Jump to content

CallOneTech

Members
  • Posts

    24
  • Joined

  • Last visited

Posts posted by CallOneTech

  1. First, thank you to everyone for contributing to this thread so far. There is 100% something funky under the hood regarding the AD integration and samba in general.

     

    I came to the same conclusion as Brianara3 and mouseskowitz about needing to reboot the server to rejoin AD.

     

    However, restarting the server just for the sake of regaining the ability to leave and rejoin the domain isn't a proper fix. Without a clear cause as to why the connection with AD failed, we are just waiting for it to randomly break again.

     

    Please post back on this thread the next time your connection breaks, and maybe we can start to identify a pattern. For all we know, this bug could be time-based, like a jug of milk.
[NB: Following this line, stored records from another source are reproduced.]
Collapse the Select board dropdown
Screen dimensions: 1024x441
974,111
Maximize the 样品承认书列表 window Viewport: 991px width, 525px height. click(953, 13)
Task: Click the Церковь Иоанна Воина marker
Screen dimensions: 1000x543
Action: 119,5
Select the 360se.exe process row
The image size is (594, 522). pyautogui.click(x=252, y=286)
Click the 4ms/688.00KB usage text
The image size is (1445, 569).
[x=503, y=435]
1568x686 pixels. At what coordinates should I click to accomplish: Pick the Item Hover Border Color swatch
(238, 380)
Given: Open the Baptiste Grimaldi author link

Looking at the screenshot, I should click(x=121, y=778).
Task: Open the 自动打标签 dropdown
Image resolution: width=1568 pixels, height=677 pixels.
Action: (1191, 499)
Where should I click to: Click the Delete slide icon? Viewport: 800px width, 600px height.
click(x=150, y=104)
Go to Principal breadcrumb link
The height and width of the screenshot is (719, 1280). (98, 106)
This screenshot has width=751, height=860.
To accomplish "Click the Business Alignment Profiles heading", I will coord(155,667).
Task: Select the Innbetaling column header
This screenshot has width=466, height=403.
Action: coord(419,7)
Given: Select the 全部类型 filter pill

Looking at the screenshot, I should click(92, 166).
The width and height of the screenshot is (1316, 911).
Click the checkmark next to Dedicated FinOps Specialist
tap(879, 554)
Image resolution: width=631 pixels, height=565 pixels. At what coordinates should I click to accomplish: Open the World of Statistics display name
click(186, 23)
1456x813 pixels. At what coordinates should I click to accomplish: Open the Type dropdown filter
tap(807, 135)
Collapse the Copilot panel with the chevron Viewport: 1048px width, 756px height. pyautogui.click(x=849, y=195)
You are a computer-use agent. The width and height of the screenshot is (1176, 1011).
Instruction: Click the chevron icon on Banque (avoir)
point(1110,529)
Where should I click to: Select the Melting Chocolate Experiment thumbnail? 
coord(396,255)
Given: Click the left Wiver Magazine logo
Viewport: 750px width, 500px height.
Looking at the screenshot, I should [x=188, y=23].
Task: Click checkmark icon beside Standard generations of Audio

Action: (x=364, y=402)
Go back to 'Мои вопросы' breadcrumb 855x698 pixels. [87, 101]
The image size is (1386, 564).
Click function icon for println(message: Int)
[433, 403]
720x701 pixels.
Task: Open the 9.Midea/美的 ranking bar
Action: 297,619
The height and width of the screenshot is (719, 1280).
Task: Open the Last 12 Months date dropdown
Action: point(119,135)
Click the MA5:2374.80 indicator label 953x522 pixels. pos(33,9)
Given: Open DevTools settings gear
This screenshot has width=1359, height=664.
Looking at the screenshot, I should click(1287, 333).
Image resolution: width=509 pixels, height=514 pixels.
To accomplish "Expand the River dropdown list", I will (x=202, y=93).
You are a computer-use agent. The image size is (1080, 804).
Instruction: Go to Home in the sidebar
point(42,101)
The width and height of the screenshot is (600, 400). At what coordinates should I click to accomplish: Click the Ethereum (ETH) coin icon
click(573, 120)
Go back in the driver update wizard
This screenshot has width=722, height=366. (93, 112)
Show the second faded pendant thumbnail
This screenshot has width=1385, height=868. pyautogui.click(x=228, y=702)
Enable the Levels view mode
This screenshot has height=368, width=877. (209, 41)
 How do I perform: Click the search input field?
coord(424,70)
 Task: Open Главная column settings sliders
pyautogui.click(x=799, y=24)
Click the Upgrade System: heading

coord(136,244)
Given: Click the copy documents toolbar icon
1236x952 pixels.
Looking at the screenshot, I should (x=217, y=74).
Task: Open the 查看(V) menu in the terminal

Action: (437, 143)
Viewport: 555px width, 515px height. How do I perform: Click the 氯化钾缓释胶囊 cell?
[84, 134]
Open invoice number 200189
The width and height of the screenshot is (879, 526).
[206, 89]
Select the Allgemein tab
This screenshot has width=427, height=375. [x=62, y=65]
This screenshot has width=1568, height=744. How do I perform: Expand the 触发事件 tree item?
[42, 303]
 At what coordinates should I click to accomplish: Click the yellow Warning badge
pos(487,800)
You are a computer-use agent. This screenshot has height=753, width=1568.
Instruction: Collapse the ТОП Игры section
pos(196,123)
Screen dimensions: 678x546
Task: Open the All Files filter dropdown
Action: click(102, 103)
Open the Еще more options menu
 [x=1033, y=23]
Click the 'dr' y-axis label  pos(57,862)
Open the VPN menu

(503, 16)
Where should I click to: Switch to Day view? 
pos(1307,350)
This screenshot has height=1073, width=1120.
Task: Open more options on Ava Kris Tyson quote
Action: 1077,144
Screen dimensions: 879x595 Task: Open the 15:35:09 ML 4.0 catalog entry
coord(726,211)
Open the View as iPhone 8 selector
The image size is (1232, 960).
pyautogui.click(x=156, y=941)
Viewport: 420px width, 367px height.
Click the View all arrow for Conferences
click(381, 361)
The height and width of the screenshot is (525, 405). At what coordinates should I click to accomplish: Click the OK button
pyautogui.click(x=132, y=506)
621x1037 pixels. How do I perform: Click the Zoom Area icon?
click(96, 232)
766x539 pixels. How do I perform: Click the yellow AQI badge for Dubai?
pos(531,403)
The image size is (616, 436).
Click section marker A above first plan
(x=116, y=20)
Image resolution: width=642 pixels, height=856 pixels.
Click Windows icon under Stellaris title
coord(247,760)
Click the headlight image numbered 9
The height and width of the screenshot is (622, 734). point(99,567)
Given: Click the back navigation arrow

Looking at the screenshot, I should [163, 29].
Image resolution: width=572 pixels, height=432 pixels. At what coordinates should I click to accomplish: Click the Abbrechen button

  2. As the topic states, I'm trying to manually join and verify AD domain membership via the terminal. There seems to be a bug in the web GUI that doesn't allow you to leave a domain. I also have a feeling it is in some strange stuck state that could easily be proven or disproven with manual testing in the terminal.

     

    I have seen posts mentioning doing exactly what I am attempting with scripts, but I haven't seen any examples of exactly how it was done.

     

    I always could dig through the code to see how the web GUI button works, but I was really hoping to avoid doing that if possible.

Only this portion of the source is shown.